● **Assigned task**
Within the data below, count every line that includes "Given" and report the total alone.

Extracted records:
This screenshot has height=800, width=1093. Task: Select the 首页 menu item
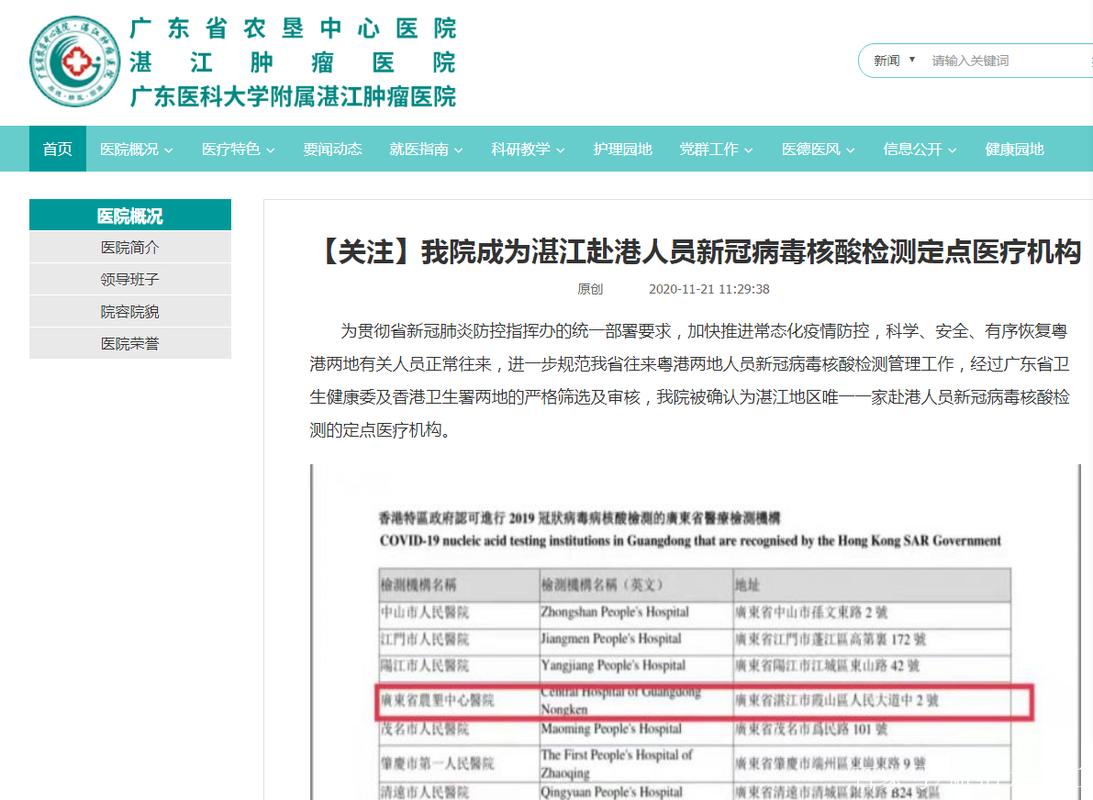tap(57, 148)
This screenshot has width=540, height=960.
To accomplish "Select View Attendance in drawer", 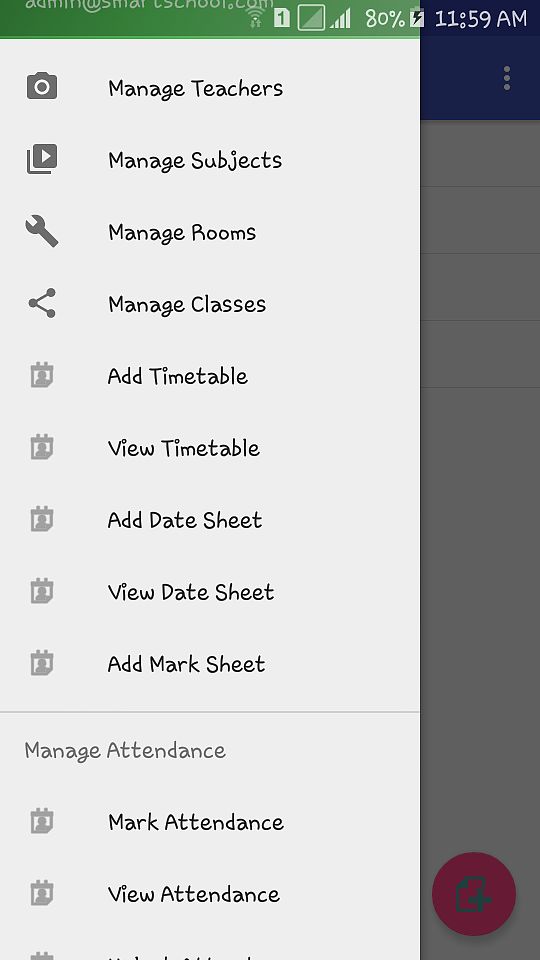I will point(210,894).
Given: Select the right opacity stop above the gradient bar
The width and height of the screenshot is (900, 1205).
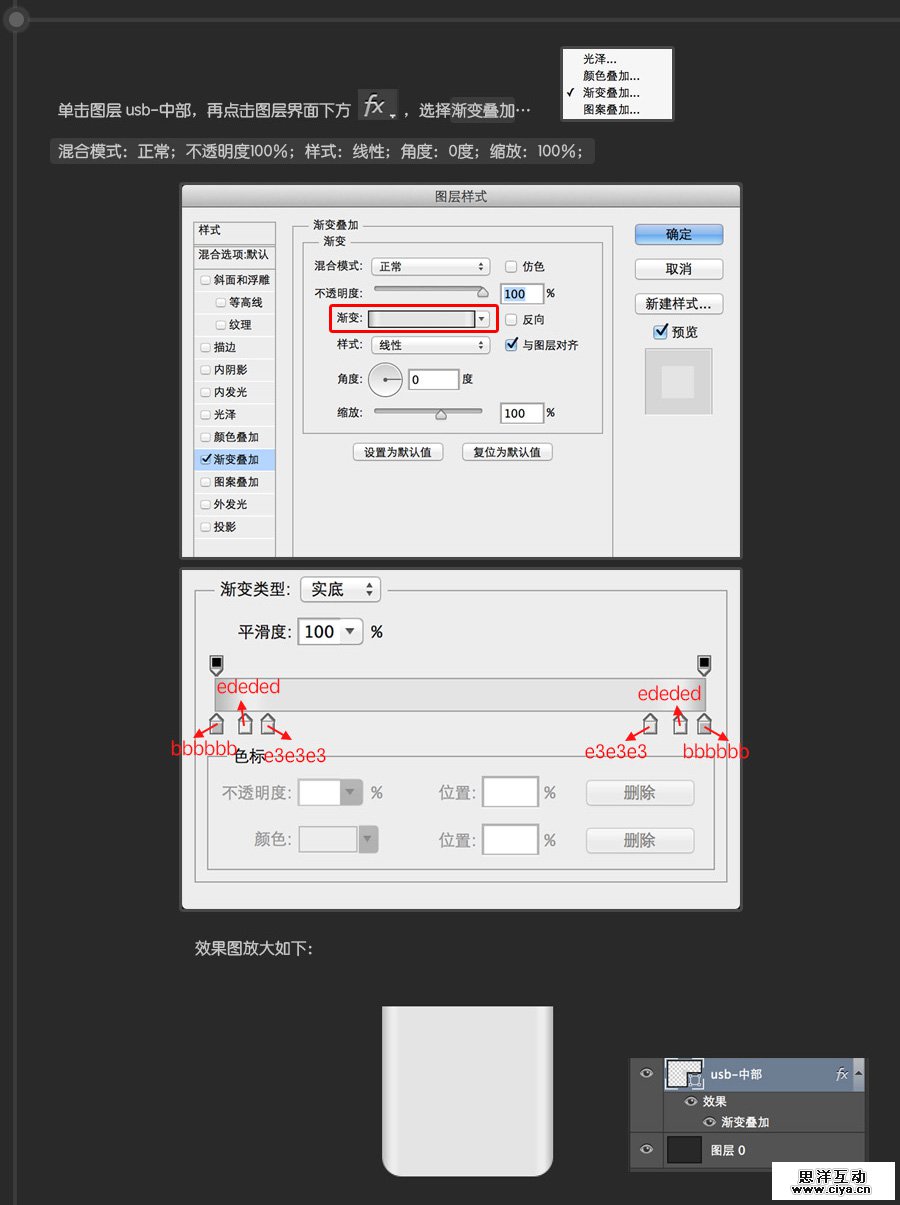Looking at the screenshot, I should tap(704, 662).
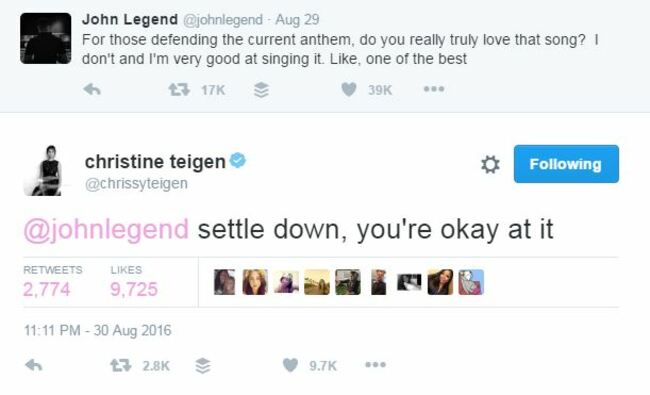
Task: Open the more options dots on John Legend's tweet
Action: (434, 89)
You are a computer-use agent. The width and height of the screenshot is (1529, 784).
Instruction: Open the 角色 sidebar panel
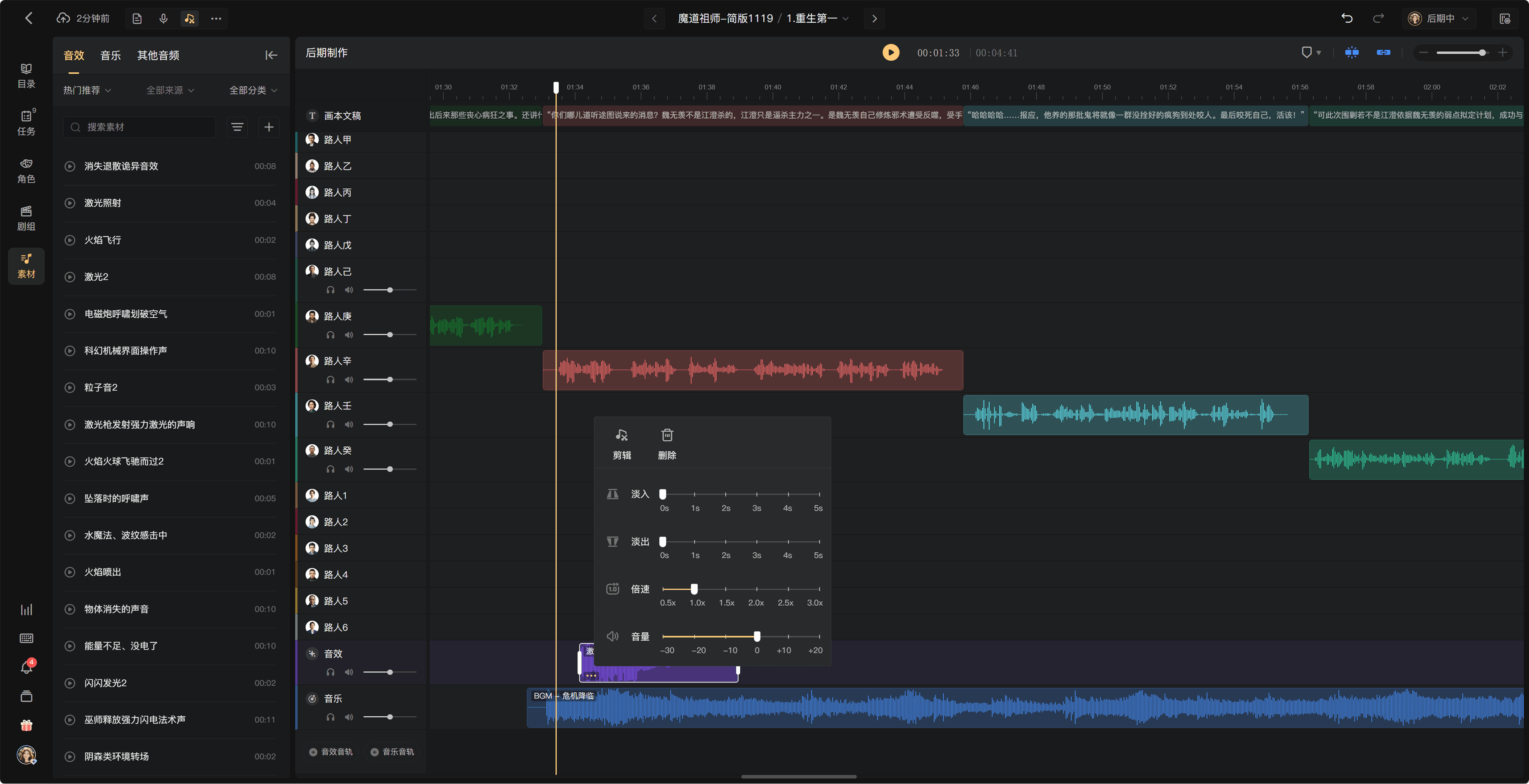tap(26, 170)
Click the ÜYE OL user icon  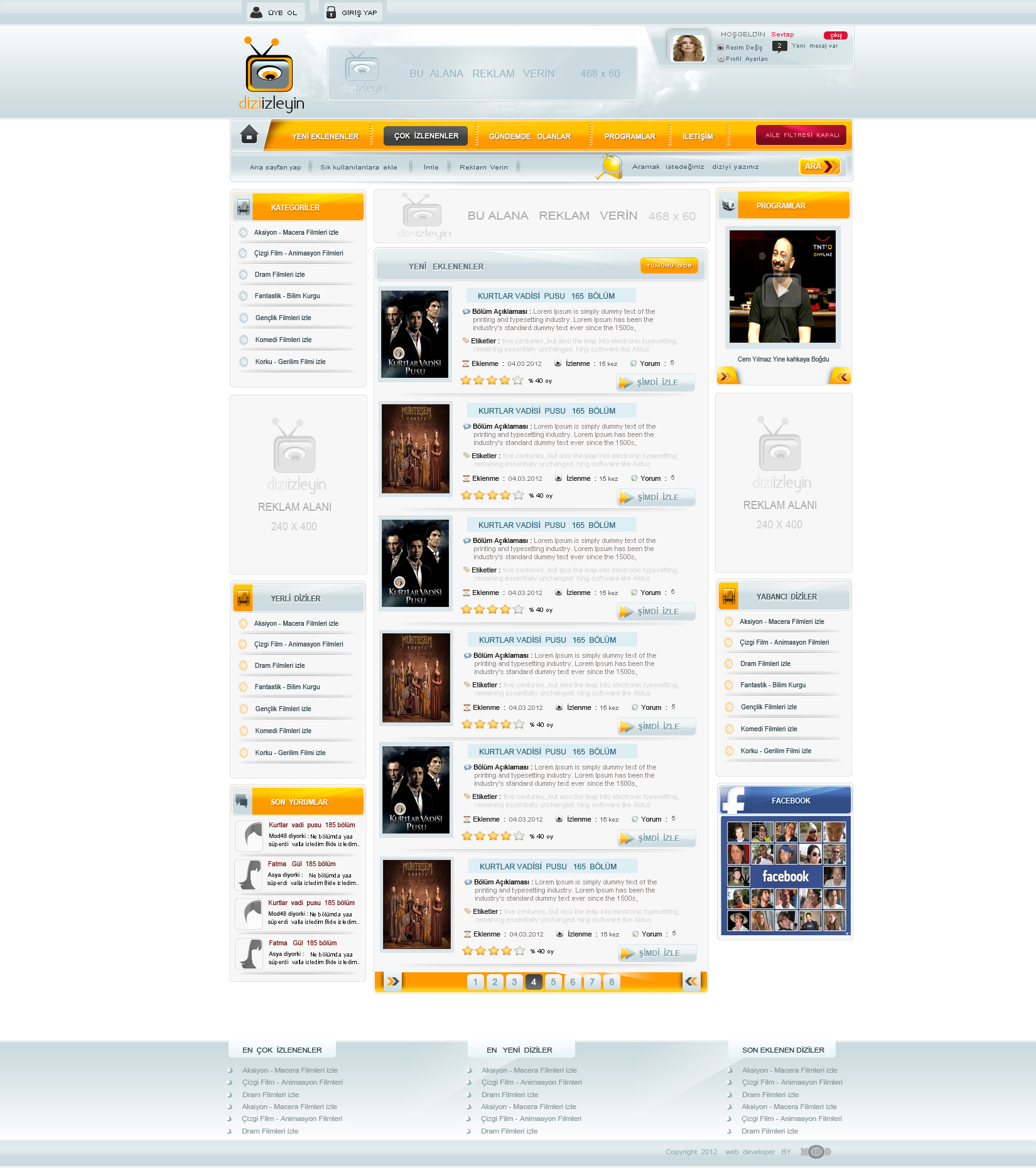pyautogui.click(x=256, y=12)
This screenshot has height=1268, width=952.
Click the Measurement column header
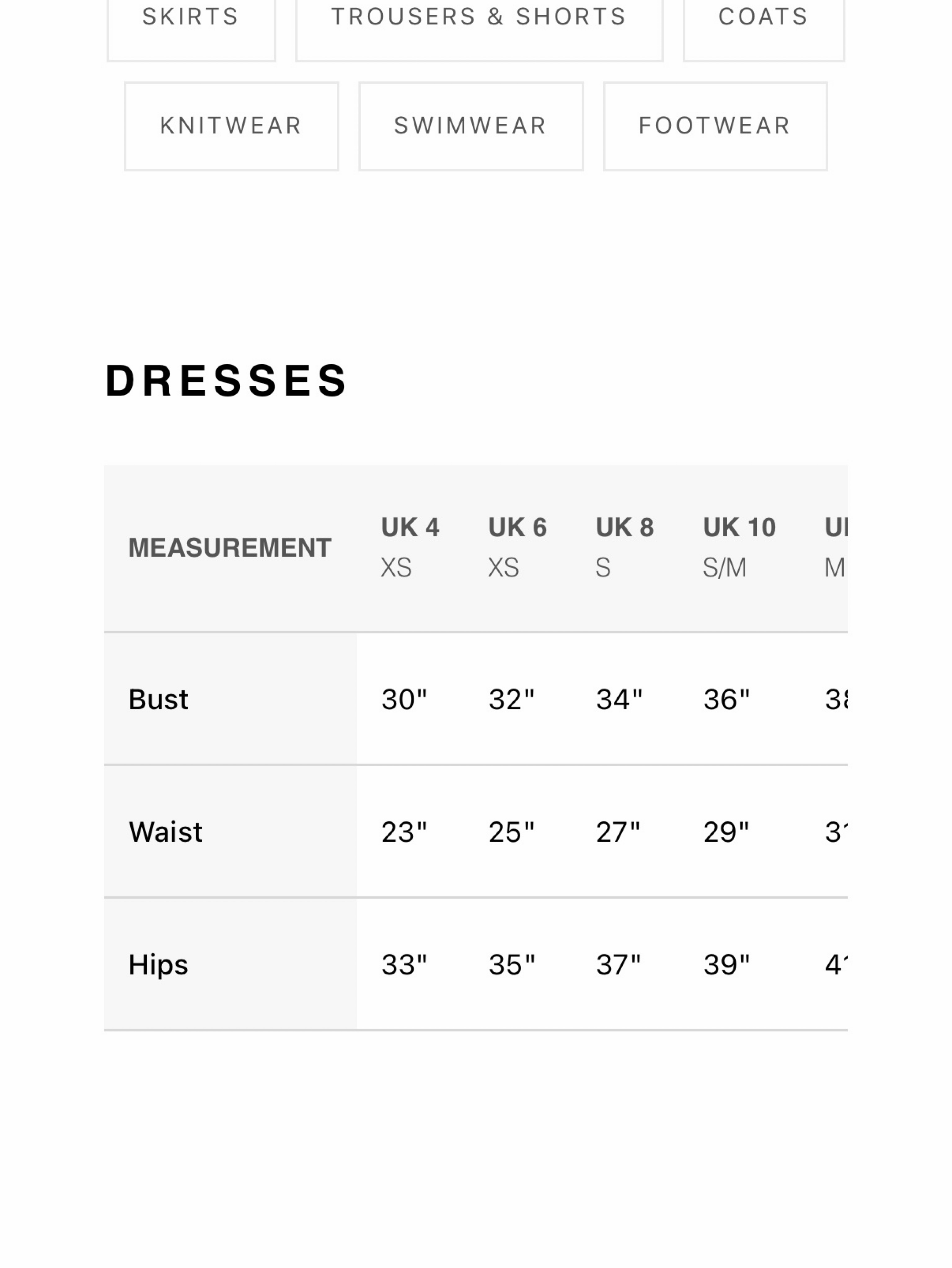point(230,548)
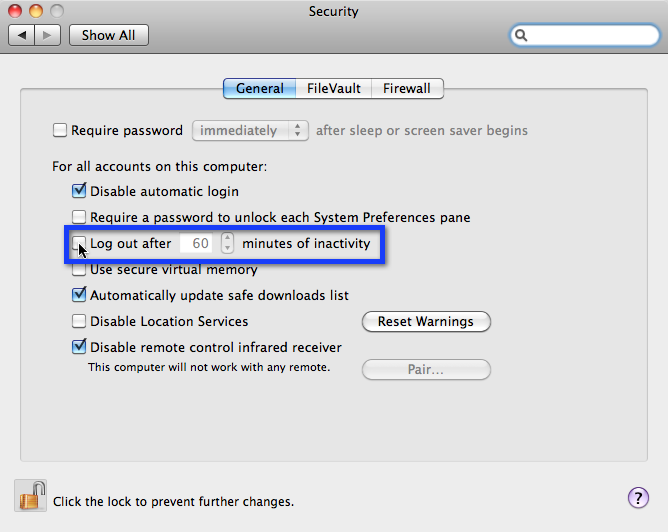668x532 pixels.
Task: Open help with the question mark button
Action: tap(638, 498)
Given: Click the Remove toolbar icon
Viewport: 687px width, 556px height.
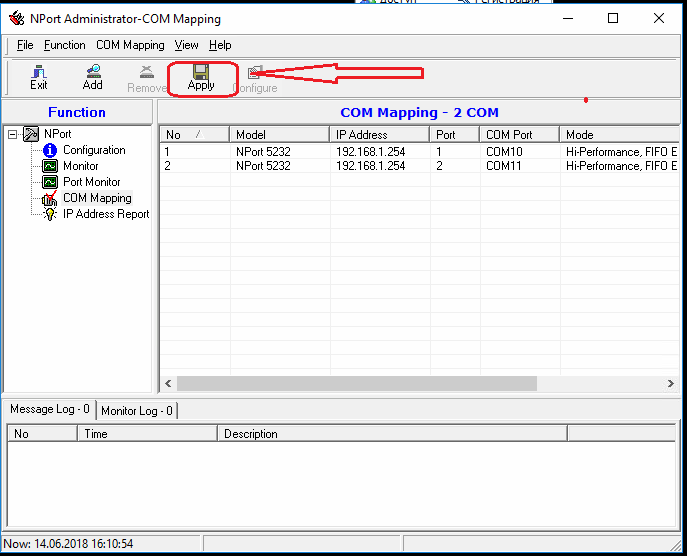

● **Exercise answer**
2